很少有母亲认为自己不是慈母,同样的,也很少有子女否认自己是孝子。村里有位老兄,经常在街上谴责这家孩子不孝顺、那家孩子不孝顺,而他自己呢,在邻里眼中,则是不孝顺的典型。“我家的老太太,就是不知足。”这是他的口头禅。他没有注意到旁边乡亲,努力克制才未明显流露出的鄙夷。慈与孝,若是让自己来评价,母子双方都会觉得差强人意——小处略有遗憾,大处则是仁至义尽。和这个世界上的很多事一样,他们往往认为对方,在某些地方存在着某种严重的不足,甚至是难以忍受的。由此看来,母慈子孝的理想模型,就像物理学中的理想状态一样,实际上是不存在的。

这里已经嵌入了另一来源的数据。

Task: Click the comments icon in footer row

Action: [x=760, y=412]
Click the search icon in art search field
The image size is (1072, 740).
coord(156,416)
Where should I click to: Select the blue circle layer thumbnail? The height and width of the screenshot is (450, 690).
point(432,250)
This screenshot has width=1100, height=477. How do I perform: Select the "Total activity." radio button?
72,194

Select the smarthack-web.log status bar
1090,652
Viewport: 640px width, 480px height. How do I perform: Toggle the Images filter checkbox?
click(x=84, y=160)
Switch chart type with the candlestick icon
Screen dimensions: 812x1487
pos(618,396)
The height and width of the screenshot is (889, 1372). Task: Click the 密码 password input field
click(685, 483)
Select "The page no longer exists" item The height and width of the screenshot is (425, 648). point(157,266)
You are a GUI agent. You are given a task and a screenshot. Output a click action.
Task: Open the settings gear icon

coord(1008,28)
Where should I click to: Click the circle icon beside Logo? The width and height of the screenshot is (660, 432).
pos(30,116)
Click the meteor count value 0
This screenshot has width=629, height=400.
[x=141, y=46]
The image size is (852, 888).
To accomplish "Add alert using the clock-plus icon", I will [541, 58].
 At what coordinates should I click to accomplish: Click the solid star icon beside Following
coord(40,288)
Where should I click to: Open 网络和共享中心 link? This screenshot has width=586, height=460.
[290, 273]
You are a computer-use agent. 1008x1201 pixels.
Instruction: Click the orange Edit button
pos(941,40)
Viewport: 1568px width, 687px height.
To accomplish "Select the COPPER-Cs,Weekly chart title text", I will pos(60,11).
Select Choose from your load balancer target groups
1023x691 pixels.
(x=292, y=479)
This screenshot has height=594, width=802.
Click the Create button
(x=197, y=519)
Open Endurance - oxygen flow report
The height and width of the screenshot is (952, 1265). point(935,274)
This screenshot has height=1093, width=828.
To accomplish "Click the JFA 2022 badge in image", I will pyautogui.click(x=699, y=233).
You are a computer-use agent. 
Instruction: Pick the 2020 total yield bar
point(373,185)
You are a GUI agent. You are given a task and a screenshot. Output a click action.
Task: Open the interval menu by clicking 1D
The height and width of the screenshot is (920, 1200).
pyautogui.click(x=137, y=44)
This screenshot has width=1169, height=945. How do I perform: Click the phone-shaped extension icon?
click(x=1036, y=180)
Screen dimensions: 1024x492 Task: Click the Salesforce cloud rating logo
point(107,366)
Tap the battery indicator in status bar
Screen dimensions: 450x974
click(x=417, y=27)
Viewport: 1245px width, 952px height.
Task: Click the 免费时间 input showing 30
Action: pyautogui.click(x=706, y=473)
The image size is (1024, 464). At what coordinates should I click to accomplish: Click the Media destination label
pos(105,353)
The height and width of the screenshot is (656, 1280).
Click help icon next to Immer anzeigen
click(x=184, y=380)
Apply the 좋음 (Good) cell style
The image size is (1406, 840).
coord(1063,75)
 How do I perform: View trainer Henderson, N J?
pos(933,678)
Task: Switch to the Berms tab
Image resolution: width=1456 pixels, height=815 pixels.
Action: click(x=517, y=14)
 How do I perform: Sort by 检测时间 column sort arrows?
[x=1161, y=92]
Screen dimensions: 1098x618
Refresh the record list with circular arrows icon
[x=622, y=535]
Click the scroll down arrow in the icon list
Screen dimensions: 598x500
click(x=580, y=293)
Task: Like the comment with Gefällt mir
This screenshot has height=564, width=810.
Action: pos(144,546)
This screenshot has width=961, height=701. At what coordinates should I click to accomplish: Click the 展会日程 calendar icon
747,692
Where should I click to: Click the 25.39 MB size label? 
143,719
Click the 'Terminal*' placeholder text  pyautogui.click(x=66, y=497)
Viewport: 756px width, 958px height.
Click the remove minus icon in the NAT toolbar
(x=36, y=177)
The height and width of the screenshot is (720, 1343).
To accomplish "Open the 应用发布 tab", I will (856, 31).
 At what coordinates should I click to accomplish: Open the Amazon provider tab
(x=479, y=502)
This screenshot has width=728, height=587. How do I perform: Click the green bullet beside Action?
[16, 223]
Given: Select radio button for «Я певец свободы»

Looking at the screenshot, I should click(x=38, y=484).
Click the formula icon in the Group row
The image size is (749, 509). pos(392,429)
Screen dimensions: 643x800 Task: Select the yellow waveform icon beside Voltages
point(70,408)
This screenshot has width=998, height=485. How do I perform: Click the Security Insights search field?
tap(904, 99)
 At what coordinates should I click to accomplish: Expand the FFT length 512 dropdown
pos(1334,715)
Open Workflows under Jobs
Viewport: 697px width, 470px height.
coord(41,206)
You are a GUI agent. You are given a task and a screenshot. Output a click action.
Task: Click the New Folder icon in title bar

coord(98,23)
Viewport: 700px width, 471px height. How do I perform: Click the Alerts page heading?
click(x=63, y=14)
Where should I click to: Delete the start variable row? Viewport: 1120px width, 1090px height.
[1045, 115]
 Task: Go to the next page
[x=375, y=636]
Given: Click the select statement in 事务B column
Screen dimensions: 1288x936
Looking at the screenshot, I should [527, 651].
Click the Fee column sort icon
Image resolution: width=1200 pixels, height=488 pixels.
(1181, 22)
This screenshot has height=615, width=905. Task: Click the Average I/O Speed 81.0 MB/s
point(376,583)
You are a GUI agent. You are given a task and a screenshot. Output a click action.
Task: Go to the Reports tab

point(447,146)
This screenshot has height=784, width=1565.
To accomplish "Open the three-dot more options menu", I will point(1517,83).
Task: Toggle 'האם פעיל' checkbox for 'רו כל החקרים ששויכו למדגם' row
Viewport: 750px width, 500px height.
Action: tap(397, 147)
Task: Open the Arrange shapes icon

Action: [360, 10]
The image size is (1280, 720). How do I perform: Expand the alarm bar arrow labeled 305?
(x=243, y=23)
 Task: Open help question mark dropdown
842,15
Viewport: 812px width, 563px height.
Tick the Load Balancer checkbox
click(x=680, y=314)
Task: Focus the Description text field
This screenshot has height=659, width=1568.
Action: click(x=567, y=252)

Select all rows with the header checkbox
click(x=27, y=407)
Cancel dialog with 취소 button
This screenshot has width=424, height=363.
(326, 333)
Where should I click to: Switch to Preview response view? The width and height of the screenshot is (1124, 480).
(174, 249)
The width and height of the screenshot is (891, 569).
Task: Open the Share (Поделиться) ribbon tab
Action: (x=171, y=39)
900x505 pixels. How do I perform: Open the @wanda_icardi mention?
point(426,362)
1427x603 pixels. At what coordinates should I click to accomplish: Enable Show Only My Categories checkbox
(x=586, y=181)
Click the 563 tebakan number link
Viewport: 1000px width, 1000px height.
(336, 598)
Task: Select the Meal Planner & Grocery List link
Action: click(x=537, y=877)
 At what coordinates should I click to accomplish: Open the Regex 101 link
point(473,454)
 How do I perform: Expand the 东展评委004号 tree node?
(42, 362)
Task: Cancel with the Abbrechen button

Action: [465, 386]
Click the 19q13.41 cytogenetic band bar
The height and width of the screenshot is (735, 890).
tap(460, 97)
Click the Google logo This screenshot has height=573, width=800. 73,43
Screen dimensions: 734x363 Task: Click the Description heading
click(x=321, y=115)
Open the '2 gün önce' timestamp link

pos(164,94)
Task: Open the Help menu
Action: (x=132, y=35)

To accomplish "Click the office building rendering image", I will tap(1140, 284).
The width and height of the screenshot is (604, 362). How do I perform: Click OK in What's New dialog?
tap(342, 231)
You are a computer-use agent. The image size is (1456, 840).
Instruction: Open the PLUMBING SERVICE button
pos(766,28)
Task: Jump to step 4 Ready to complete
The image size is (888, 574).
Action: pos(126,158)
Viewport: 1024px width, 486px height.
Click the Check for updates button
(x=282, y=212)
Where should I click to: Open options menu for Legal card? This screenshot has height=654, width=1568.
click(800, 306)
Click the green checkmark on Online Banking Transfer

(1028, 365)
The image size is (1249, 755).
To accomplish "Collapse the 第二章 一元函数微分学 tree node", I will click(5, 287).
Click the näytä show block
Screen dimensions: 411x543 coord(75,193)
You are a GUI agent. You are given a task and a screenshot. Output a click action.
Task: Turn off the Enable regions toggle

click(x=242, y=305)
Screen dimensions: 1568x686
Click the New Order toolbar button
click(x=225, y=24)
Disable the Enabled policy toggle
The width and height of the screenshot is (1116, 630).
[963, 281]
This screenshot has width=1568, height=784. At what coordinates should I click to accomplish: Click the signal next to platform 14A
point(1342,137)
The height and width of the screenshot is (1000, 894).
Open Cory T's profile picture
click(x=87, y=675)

母亲是需要学习的,学习如何做母亲。最近几年,教育界突然纳过闷来,原来家庭教育才是最重要的。母亲是孩子的第一任老师,在进入学校之前,母亲已经完成对孩子的最初的启蒙,当然,也是最重要的启蒙,为人生打下底色的启蒙。但是,学校教育却没有因此而变得谦逊而有节制,相反,它们又不辞辛苦但也不负责任的把教育母亲的责任承担过来。让一个没有生过孩子的教师,指导一位陪伴孩子十几年的母亲,如何做母亲、如何教孩子,是不是有点可笑呢?一点不!家长会上,母亲满脸虔诚地聆听教师的教诲,会后还要和教师单独交流,请教育儿经验。其实,同样的问题,也困扰着做教师的母亲。从这间教室的讲台上走下来,她会进入到另一间教室,坐在讲台下,听另一个同样充满困惑的教师母亲,为她出谋划策。母慈子孝的盛行,一方面掩盖了母亲的困惑,另一方面,也掩盖了属于母亲的教育的不足,还为一些母亲,提供了逃避学习的借口。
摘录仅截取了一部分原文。